Собственно говоря, мы должны признать, что само пробуждение есть не что иное, как ослабление до известного уровня, до уровня, где обнаруживается естественный строй вещей, того равномерного волевого напряжения, которое бдительно удерживает мир иллюзий от внезапных метаморфоз и бесследного исчезновения; погружение же в сон есть возрастание этого напряжения до определенной степёни, и не более.

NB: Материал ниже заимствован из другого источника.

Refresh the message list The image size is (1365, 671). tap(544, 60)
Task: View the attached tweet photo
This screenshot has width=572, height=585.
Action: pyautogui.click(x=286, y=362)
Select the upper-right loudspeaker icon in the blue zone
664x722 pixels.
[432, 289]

Вы спросите, господин Председатель: не следует ли отсюда, что и во сне, и наяву мы имеем дело с одним и тем же миром, который, всегда оставаясь реальным — непреодолимо реальным, — лишь проявляет под воздействием, так сказать, волевого излучения высокой интенсивности некоторые свои качества — скрытые, необычные, но все ж таки постоянно ему присущие и, стало быть, совершенно естественные, а не приписанные ему фантазией?.. О, вы большой лукавец, вы изощренный лукавец, господин Председатель! Вы умело подталкиваете меня к весьма далеко идущему — прытко идущему прямо в область безумия — выводу. И ваши следующие вопросы, уже ласково поторапливающие меня на этом привольно-разухабистом пути: „А не кажется ли вам, уважаемый коллега, что „строй вещей“ в вашем сне даже более естественный, чем наяву? не приходилось ли вам ощущать, что этот красивый город на холме… очень, очень красивый город на очень большом холме… и дворец, и литавры, и ваш замечательный мундир, который вам несомненно к лицу, и все остальное, нечаянно полюбившееся вам и как-то хитростно соединившееся в этакую устойчивую действительность, чуть-чуть, на самую пустячную малость действительнее другой действительности, тоже необыкновенно действительной, но иногда не совсем существенной? Вам даже случалось их немножечко путать — но это не страшно, не страшно, — случалось считать, что жизнь литавриста Ставровского — как бы ваша главная жизнь, а жизнь исследователя Кирсанова — это некое странное наваждение, не так ли?“ — эти ваши вкрадчивые вопросы я хорошо предвижу, как предвижу и ловкое появление здесь столь же вкрадчивых санитаров, а затем и стремительное превращение этой светлой аудитории в уныло сумрачную палату сумасшедшего дома… Но что я говорю! В подвижной и множественной реальности нельзя ничего предвидеть, ибо события здесь свершаются по закону причинной неопределенности.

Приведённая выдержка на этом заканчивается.